One of the important achievements of this report is to update the status assessments of ferns and orchids, freshwater fishes, amphibians, reptiles, birds and mammals. Updates have resulted in the addition of 28 new species to the national list, due to a combination of species that are new to Canada, and taxonomic changes. Just as importantly, 35 species have been removed from the national list, primarily due to taxonomic changes. Updating the national species lists in this way, keeps the general status program and the Wild Species series abreast of the latest scientific knowledge.
Of the 1330 species that were ranked in both 2000 and 2005, the vast majority have retained the Canada rank they were given in 2000 (1164 species, 87%, Figure 3-10). Of the 166 changes that were made to Canada ranks, most were due to changes in process (40%, 67 changes, Figure 3-11) or to new or updated Committee on the Status of Endangered Wildlife in Canada (COSEWIC) assessments (33%, 54 changes). Only 10 changes (6%) were wholly or partly due to biological change in species population size, distribution, threats or trends. In total, 39% of changes involved species moving into a rank with an increased level of risk (65 changes), 31% involved species moving into a rank with a reduced level of risk (51 changes), and 30% involved species moving into or out of the Undetermined, Not Assessed, Accidental or Extirpated ranks (50 species). Considering only the species ranked in both 2000 and 2005, changes in Canada rank have had no significant impact on the proportion of species in each general status category.

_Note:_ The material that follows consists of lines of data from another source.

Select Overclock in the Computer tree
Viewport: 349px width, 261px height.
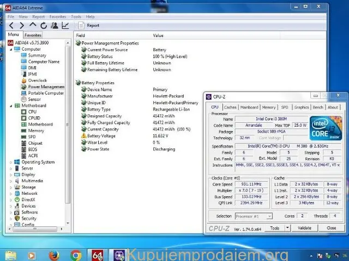[x=37, y=80]
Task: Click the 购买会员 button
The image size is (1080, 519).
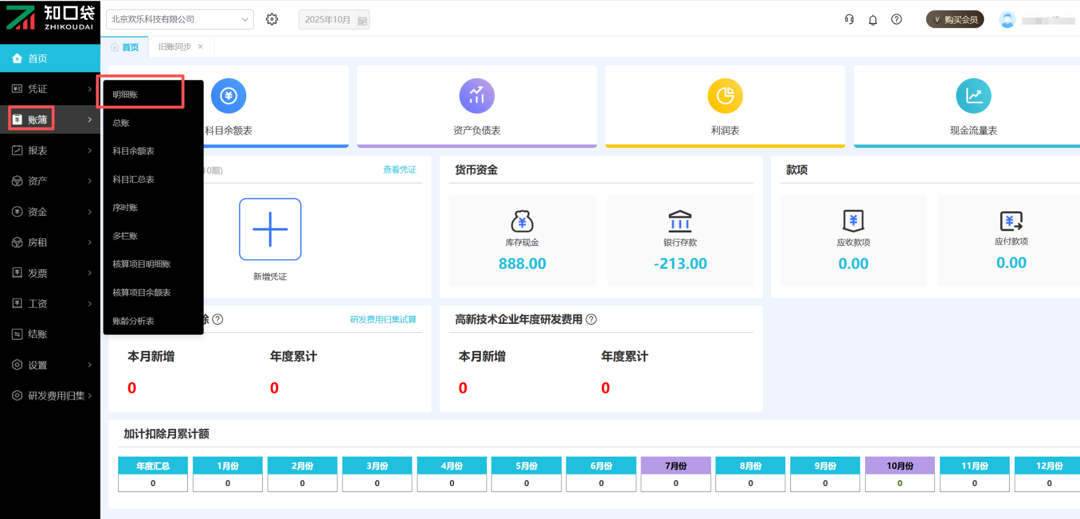Action: (955, 19)
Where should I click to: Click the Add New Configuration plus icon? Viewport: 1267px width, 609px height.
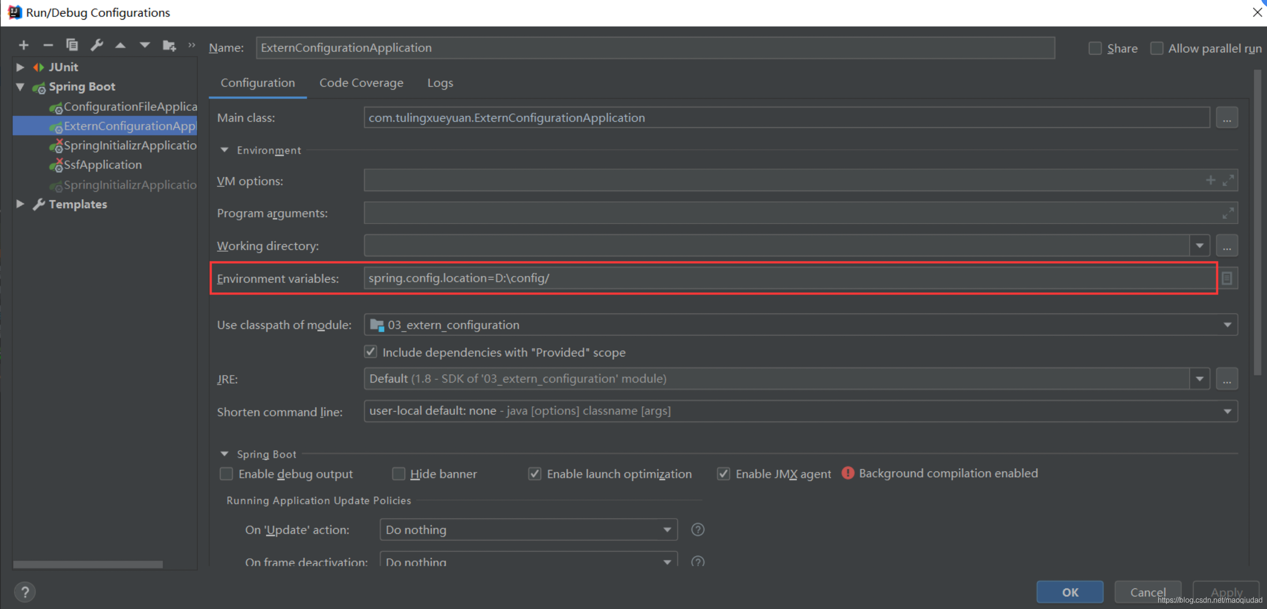pos(24,45)
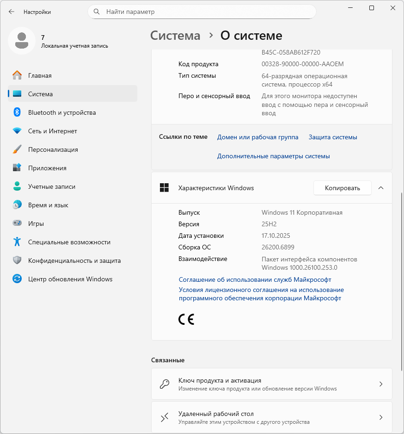Collapse the Характеристики Windows section

381,188
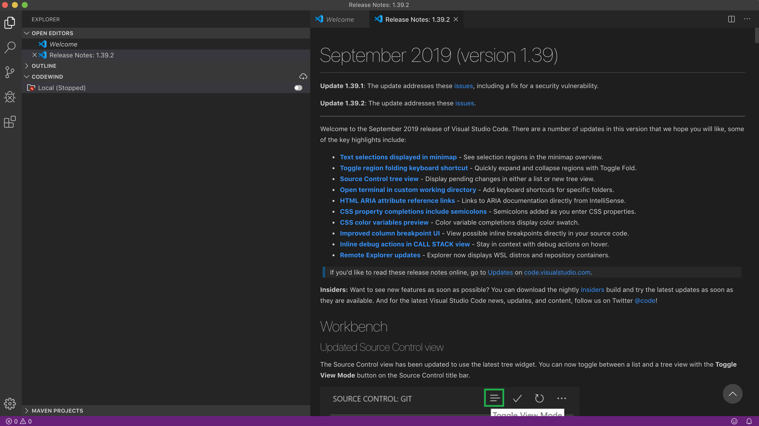
Task: Enable the Local (Stopped) project toggle
Action: tap(298, 87)
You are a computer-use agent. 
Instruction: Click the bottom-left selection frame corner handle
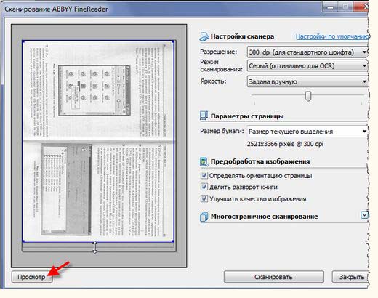(x=23, y=241)
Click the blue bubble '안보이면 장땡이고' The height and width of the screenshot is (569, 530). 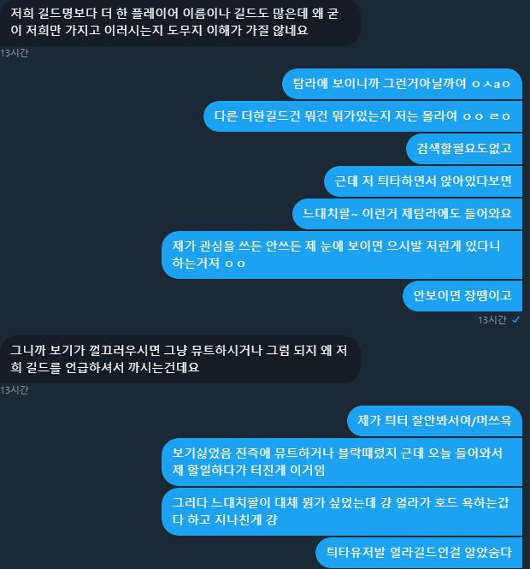pyautogui.click(x=462, y=296)
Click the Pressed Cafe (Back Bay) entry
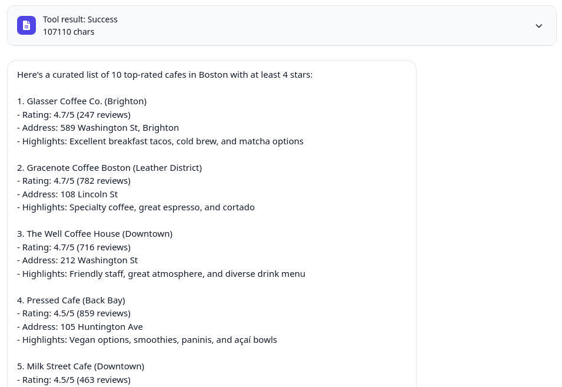 (71, 300)
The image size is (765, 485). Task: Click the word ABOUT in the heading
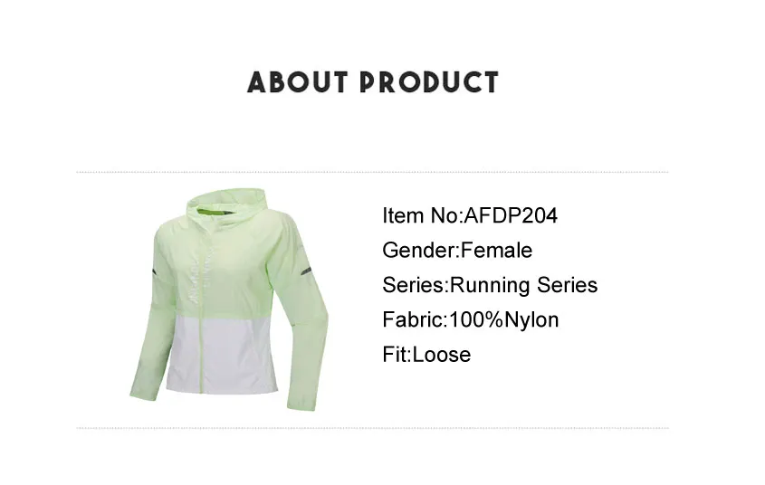pyautogui.click(x=298, y=82)
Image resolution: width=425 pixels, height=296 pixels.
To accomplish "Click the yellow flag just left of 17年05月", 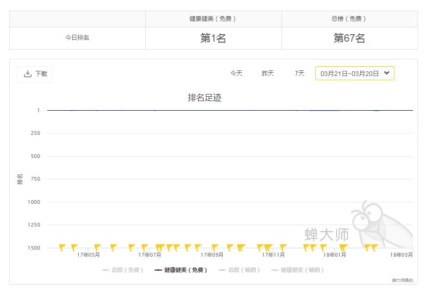I will pos(74,247).
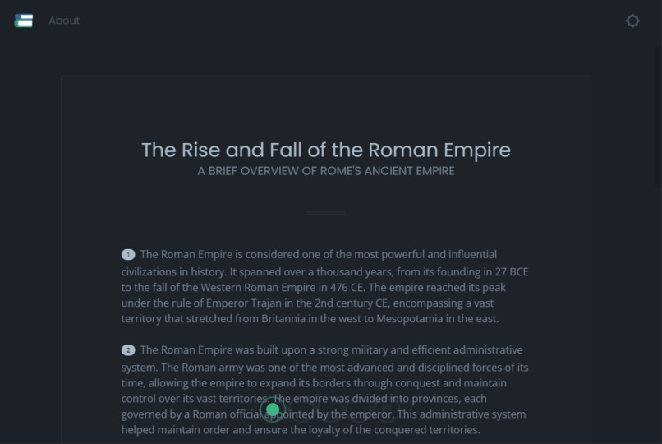
Task: Click the second paragraph's line about "strong military"
Action: [332, 350]
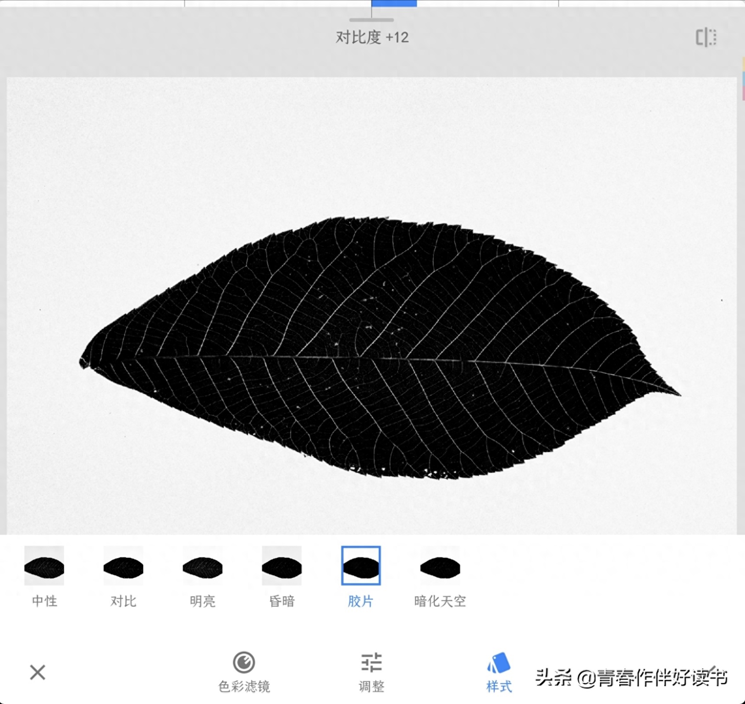This screenshot has height=704, width=745.
Task: Click the highlighted 胶片 style thumbnail
Action: pyautogui.click(x=361, y=566)
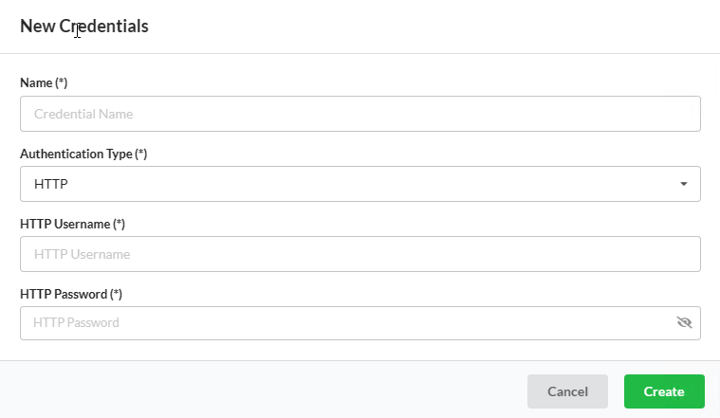Focus the Credential Name input field
720x418 pixels.
click(360, 114)
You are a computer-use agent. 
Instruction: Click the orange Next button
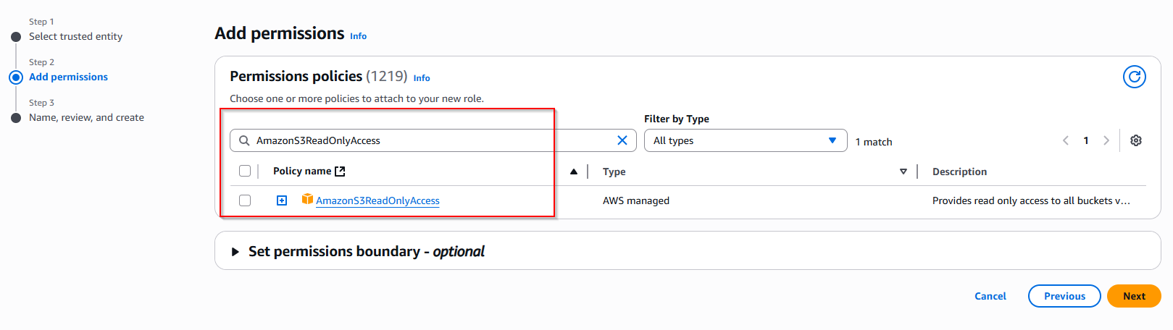(1133, 296)
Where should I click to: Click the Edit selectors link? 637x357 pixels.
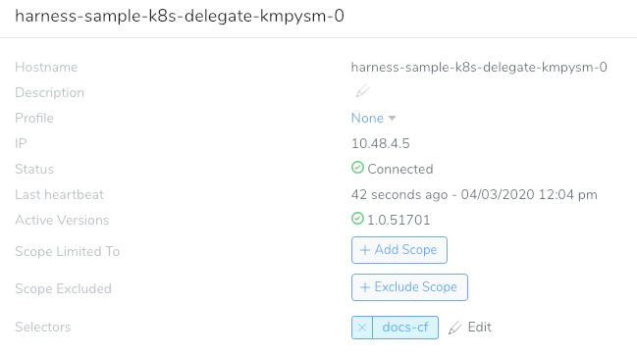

One of the aims of the Wild Species series is to help COSEWIC prioritize species for detailed status assessments. In this report, three groups that have not yet been covered by COSEWIC have been assessed; crayfishes, tiger beetles and odonates. Thirty-two of the 250 species in these three groups have been given Canada ranks of May Be At Risk (Table 3-1), suggesting that these species may require detailed COSEWIC status assessments. In addition, the general status program has built contacts and relationships with people working on these species groups that will benefit both the general status program, and COSEWIC. In the future we hope that the Wild Species series will continue to assess groups that have not been assessed by COSEWIC, in order to help prioritize species for detailed COSEWIC assessments. However, as the Wild Species program assesses species groups which are not well-known or well-studied in Canada (e.g. grasshoppers and crickets), the proportion of species that receive ranks of Undetermined and Not Assessed is likely to rise.